=== MATERIAL FOR THIS TASK ===

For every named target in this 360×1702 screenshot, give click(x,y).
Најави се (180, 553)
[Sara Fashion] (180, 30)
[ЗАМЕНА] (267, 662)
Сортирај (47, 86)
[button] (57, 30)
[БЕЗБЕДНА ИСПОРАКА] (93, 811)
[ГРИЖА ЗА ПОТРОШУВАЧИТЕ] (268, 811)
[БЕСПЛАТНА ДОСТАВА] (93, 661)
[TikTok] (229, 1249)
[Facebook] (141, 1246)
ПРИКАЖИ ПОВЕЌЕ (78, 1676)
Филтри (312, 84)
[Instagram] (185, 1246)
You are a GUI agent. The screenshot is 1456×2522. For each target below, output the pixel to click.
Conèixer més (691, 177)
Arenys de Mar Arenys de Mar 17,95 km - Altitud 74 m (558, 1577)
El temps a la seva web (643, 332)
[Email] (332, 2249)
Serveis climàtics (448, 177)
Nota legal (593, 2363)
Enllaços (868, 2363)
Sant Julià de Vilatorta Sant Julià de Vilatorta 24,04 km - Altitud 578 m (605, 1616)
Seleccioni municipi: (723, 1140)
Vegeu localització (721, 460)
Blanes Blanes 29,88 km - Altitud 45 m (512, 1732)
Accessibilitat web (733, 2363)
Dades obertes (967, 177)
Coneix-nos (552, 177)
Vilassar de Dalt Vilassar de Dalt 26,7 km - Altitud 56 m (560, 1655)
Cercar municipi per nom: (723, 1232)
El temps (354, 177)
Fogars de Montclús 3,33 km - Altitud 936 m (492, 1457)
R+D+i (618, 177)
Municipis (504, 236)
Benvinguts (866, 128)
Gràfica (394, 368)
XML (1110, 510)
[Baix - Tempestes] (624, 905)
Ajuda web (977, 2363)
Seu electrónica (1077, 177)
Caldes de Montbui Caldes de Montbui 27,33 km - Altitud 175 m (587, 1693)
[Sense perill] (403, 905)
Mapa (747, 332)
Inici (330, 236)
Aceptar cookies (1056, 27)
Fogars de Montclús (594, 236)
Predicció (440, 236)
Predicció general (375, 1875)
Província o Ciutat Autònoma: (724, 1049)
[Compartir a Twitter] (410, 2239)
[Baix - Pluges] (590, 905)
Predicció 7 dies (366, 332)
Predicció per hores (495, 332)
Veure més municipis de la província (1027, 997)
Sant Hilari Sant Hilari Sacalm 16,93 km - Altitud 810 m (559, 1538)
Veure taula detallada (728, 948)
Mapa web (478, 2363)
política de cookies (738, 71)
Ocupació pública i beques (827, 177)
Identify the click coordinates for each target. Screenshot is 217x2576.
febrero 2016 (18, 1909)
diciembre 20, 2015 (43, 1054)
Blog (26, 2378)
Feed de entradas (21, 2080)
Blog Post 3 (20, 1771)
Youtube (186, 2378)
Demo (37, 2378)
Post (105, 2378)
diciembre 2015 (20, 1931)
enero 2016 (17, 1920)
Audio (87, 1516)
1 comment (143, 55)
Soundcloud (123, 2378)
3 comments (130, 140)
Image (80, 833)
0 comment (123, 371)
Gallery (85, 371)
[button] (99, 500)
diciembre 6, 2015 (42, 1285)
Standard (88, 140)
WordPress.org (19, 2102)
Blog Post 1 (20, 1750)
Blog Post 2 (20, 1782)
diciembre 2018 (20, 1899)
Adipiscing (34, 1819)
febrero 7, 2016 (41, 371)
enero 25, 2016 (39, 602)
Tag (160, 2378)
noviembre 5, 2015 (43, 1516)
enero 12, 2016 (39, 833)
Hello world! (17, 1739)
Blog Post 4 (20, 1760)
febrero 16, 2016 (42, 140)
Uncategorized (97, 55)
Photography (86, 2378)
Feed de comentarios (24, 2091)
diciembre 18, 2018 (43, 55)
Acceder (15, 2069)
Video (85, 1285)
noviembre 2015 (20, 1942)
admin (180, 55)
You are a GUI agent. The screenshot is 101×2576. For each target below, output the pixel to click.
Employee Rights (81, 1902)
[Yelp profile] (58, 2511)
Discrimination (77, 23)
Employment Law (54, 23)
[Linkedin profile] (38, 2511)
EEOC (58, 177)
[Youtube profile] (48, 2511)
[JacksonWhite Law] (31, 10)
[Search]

===

Go through the data above and repeat all of it exactly.

For every named target in this 360×1702 screenshot, give click(x,y).
Најави се (180, 553)
[Sara Fashion] (180, 30)
[ЗАМЕНА] (267, 662)
Сортирај (47, 86)
[button] (57, 30)
[БЕЗБЕДНА ИСПОРАКА] (93, 811)
[ГРИЖА ЗА ПОТРОШУВАЧИТЕ] (268, 811)
[БЕСПЛАТНА ДОСТАВА] (93, 661)
[TikTok] (229, 1249)
[Facebook] (141, 1246)
ПРИКАЖИ ПОВЕЌЕ (78, 1676)
Филтри (312, 84)
[Instagram] (185, 1246)
You are a GUI agent. The screenshot is 1456×2522. For each target below, output the pixel to click.
Conèixer més (691, 177)
Arenys de Mar Arenys de Mar 17,95 km - Altitud 74 m (558, 1577)
El temps a la seva web (643, 332)
[Email] (332, 2249)
Serveis climàtics (448, 177)
Nota legal (593, 2363)
Enllaços (868, 2363)
Sant Julià de Vilatorta Sant Julià de Vilatorta 24,04 km - Altitud 578 m (605, 1616)
Seleccioni municipi: (723, 1140)
Vegeu localització (721, 460)
Blanes Blanes 29,88 km - Altitud 45 m (512, 1732)
Accessibilitat web (733, 2363)
Dades obertes (967, 177)
Coneix-nos (552, 177)
Vilassar de Dalt Vilassar de Dalt 26,7 km - Altitud 56 m (560, 1655)
Cercar municipi per nom: (723, 1232)
El temps (354, 177)
Fogars de Montclús 3,33 km - Altitud 936 m (492, 1457)
R+D+i (618, 177)
Municipis (504, 236)
Benvinguts (866, 128)
Gràfica (394, 368)
XML (1110, 510)
[Baix - Tempestes] (624, 905)
Ajuda web (977, 2363)
Seu electrónica (1077, 177)
Caldes de Montbui Caldes de Montbui 27,33 km - Altitud 175 m (587, 1693)
[Sense perill] (403, 905)
Mapa (747, 332)
Inici (330, 236)
Aceptar cookies (1056, 27)
Fogars de Montclús (594, 236)
Predicció (440, 236)
Predicció general (375, 1875)
Província o Ciutat Autònoma: (724, 1049)
[Compartir a Twitter] (410, 2239)
[Baix - Pluges] (590, 905)
Predicció 7 dies (366, 332)
Predicció per hores (495, 332)
Veure més municipis de la província (1027, 997)
Sant Hilari Sant Hilari Sacalm 16,93 km - Altitud 810 m (559, 1538)
Veure taula detallada (728, 948)
Mapa web (478, 2363)
política de cookies (738, 71)
Ocupació pública i beques (827, 177)
Identify the click coordinates for each target. Screenshot is 217x2576.
febrero 2016 (18, 1909)
diciembre 20, 2015 (43, 1054)
Blog (26, 2378)
Feed de entradas (21, 2080)
Blog Post 3 (20, 1771)
Youtube (186, 2378)
Demo (37, 2378)
Post (105, 2378)
diciembre 2015 (20, 1931)
enero 2016 (17, 1920)
Audio (87, 1516)
1 comment (143, 55)
Soundcloud (123, 2378)
3 comments (130, 140)
Image (80, 833)
0 comment (123, 371)
Gallery (85, 371)
[button] (99, 500)
diciembre 6, 2015 (42, 1285)
Standard (88, 140)
WordPress.org (19, 2102)
Blog Post 1 (20, 1750)
Blog Post 2 (20, 1782)
diciembre 2018 (20, 1899)
Adipiscing (34, 1819)
febrero 7, 2016 (41, 371)
enero 25, 2016 (39, 602)
Tag (160, 2378)
noviembre 5, 2015 (43, 1516)
enero 12, 2016 (39, 833)
Hello world! (17, 1739)
Blog Post 4 (20, 1760)
febrero 16, 2016 (42, 140)
Uncategorized (97, 55)
Photography (86, 2378)
Feed de comentarios (24, 2091)
diciembre 18, 2018 (43, 55)
Acceder (15, 2069)
Video (85, 1285)
noviembre 2015 (20, 1942)
admin (180, 55)
You are a GUI agent. The screenshot is 101×2576. For each target below, output the pixel to click.
Employee Rights (81, 1902)
[Yelp profile] (58, 2511)
Discrimination (77, 23)
Employment Law (54, 23)
[Linkedin profile] (38, 2511)
EEOC (58, 177)
[Youtube profile] (48, 2511)
[JacksonWhite Law] (31, 10)
[Search]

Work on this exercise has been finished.